Austerity
policies and anti-terrorism strategies have become two of the strongest parts
of European government responses to the global crisis which has gripped the 21st
century……precisely the conditions for stoking up public fears about the wave of
refugees pounding European borders.
The
shocking scenes which hit us earlier in the year from the Mediterranean and now
from the Balkans show a crisis, we are told, as great as any in the post-war
period. Figures become meaningless after a time – so what are we to
make of the figure of 50 million “forced refugees” – quickly taken up to
60 and then 70 million?? This report is a
useful guide to the problem.
Before any comment, let’s remind ourselves of
some previous “flows”…..
·
Armenians
were brutally evicted from their lands by the Turks after accusations that they
had been helping the (Russian) enemy – the famous travel writer, Leigh Fermour,
paints a vivid picture in his final book of meeting up with some of their
descendants in the early 1930s in Plovdiv in central Bulgaria (as I did 75
years later).
·
Greek
aggression led in the early 1920s to savage ethnic cleansing and population
exchange between Turkey and Greece;
·
Italians
bled from the country in the early part of the 20th century – whether to
the US or my hometown in Scotland
·
Hitler’s
persecution of Jews in the 1930s led to a massive exodus from which America and
Britain were the beneficiaries;
·
no
quarter was given during the murderous Spanish civil war and led to a huge
refugee flow across mountains to southern France.
·
The
end of the war – and the radical redrawing of European boundaries by the
victorious forces – saw tens of millions of people forcibly removed from their
homes and trekking in all directions. Keith Lowe’s 2012 Savage Continent; Europe
in the aftermath of World War II rightly talks of it being “an until now
unacknowledged time of lawlessness and terror” to whose portrayal the final
section of Stephen A’Barrow’s recent Death of a Nation added a powerful
voice.
·
Post
war saw the first ships arrive in Britain with West Indians seeking a better
life – joining Indian and Pakistan middle class people whose restaurants woke
the country up from a gastronomic torpor…
·
and
Germany was, of course, the recipient of many Turks in the 1970s also seeking a
better life there….
In
1975 John Berger wrote a book called The Seventh Man - one in
seven of the working force in Britain and Europe was then an
immigrant. And indeed – full disclosure - so am I! My blog masthead
states, rather cheekily, that I am “a political refugee from
Thatcher’s Britain” but I am actually more of an economic refugee. It’s
the fees I earned from my work with (mainly) Danish, Dutch and German companies
when I chose to leave the UK in late 1990 that keep me in my current life-
style in Bulgaria and Romania. No need to make ironic comments – call it
“reverse flow”……
The
Scots and the Irish have a reputation for leaving their country to seek fame
and fortune in far parts of the globe and have done fairly well out of it –
although some of the early migrants were driven from their homes by rapacious
landlords (The Highland Clearances) and famine.
Commentary
This short but masterly
podcast about the situation puts to shame the outpourings of the
corporate media which spew their poison at us every minute of the day. A real
example of what a lone voice can achieve!!!! And the inestimable John Harris
gives an important lesson in lexicology
here
The
initial responses of the German people and leaders are what we expected in the
past when hearts and homes were open to those driven from their countries by
forces outside their control. This was my parents’ response in the early
1940s when they took in a family belonging to the Free French forces stationed
in my home town – I still remember the red, white and blue of the silver-crepe
ornament which adorned our front window at Christmas in the 1950s; and our PE
teacher was a refugee from the Greek Civil War……
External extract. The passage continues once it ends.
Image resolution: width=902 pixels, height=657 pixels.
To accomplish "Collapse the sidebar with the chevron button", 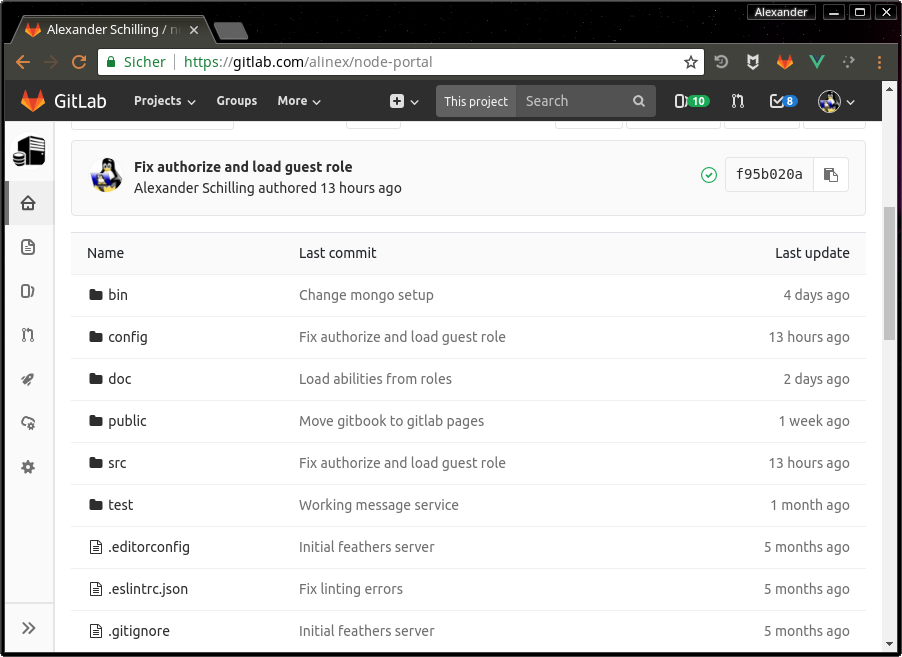I will coord(28,627).
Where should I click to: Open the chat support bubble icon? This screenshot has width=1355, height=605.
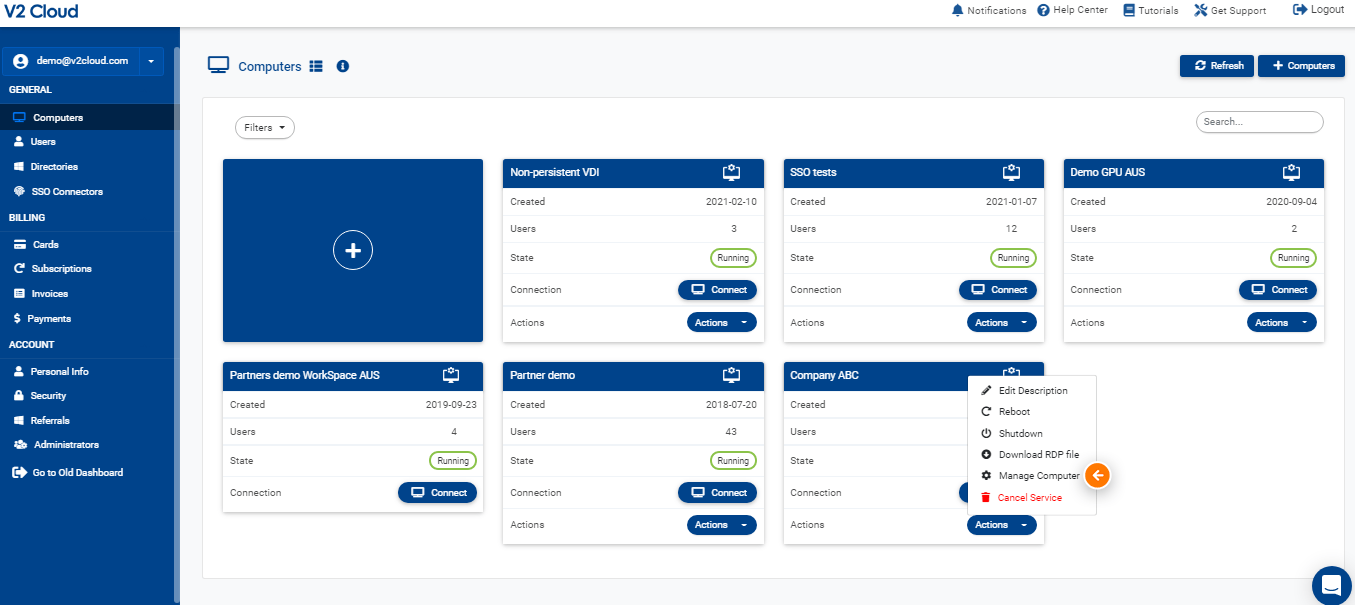point(1330,585)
But materialism and fear (the later instilled by the prejudice whipped up by the media) have hardened our hearts. It appears that the old spirit is still alive only in Germany….scenes at Munich central station described here. Two factors explain the initial positive German response – historical feelings of guilt and their current manpower needs - but that response is careless surely of the potential effects on the country’s social fabric. But the political position quickly changed
I
must confess to having some difficulty myself with the initial welcoming response
to the refugee flow from “liberals” whose secure lives all too easily lead them
to an insensitivity about the anxieties of the average citizen.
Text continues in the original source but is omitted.